**ACTIONS TO TAKE**
(A) In the Brexit and GDPR guidance, in what year and under what name were the EU General Data Protection Regulations accepted into UK law?
(B) Extend the Brexit and GDPR guidance from its last sentence, keeping its question-and-answer format.

**TEXT PASSAGE**

Brexit and the EU Referendum
General Data Protection Regulations (GDPR)
The EU General Data Protection Regulations were accepted into UK law in 2018 as the UK Data Protection Act. Should the data protection act be amended, we would need to ensure our organisational practices mirror those of the GDPR, to ensure we can continue with international transfers of data, contracts with suppliers or any use of EEA businesses or services.
What have we done?
We have provided and continue to provide information to staff to aim to continue to ensure a seamless flow of data to and from the EU and EEA.
We are asking staff to be aware of relevant data flows (i.e. where data is being transferred from and to partners in the EEA). Staff should be aware of the location and nature of the partners or third parties we are working with and if any of these are based in the EEA. They will need to consider whether we have a legal basis and contractually binding agreement which governs the transfer of data. Finally, staff should demonstrate compliance with the current GDPR in how a project or initiative is run to help reassure partners that our data processing is safe.
Where can I get support?
Should I be concerned about the impact of Brexit on the data I use?
You will need to address this issue in circumstances where:
- You send personal data outside the UK
- You receive data from the EEA
- You receive data from countries deemed to have adequate data protection laws by the EU
Will I be able to work with other bodies in the EEA on research projects involving data sharing?
In order to work with other bodies in the EEA, you will need to reassure them that any data that is managed here is being done in compliance with the GDPR - adopting compliant practices and being able to demonstrate compliance is key.

**INPUT DATA**
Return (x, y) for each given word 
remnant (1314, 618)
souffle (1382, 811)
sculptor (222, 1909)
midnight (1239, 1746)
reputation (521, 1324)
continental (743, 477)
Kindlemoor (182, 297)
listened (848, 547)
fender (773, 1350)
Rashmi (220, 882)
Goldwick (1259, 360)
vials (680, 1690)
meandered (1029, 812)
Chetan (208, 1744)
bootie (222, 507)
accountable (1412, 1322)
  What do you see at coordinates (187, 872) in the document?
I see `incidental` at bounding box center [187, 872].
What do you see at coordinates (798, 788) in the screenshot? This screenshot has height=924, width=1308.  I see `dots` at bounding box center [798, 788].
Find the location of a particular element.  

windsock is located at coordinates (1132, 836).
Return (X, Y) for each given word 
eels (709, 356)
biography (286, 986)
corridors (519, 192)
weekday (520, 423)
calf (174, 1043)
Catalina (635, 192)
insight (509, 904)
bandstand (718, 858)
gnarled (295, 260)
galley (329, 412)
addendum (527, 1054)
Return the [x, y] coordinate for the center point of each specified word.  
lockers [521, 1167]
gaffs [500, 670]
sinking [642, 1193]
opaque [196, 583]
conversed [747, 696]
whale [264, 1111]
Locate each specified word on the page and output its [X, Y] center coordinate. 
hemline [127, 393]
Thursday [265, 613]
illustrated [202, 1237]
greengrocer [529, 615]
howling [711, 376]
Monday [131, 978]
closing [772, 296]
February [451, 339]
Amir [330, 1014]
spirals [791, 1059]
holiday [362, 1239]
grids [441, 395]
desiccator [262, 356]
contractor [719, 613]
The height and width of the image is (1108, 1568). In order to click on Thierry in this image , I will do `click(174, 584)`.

**ANSWERS BY TASK**
(A) In 2018, as the UK Data Protection Act.

(B)
How can I make a compliant transfer of data?
We assume that the UK will not be granted an Adequacy Decision (a situation where the EU consider our data protection practices equivalent to GDPR) before the date of UK exit from the EU. In order to be compliant, you will therefore need to have an appropriate safeguard for the data transfer (such as Standard Contractual Clauses, or Administrative Arrangements) or contact Information Assurance Services to discuss using a relevant exception allowed under the GDPR.
What does this mean for any contracts I may have involving parties in the EEA?
It means that you will have to review your data flow to identify what data is being transferred, the sender and the recipient, to determine if your contract needs to be amended to ensure that your data flows under the contract will continue after the UK exits the EU.
If the University is GDPR compliant, why do we need to take extra steps post-Brexit in relation to data protection?
Once outside the EU we are no longer automatically viewed as a ‘safe’ country in terms of data processing, therefore we need to take additional steps to demonstrate that our practices are compliant.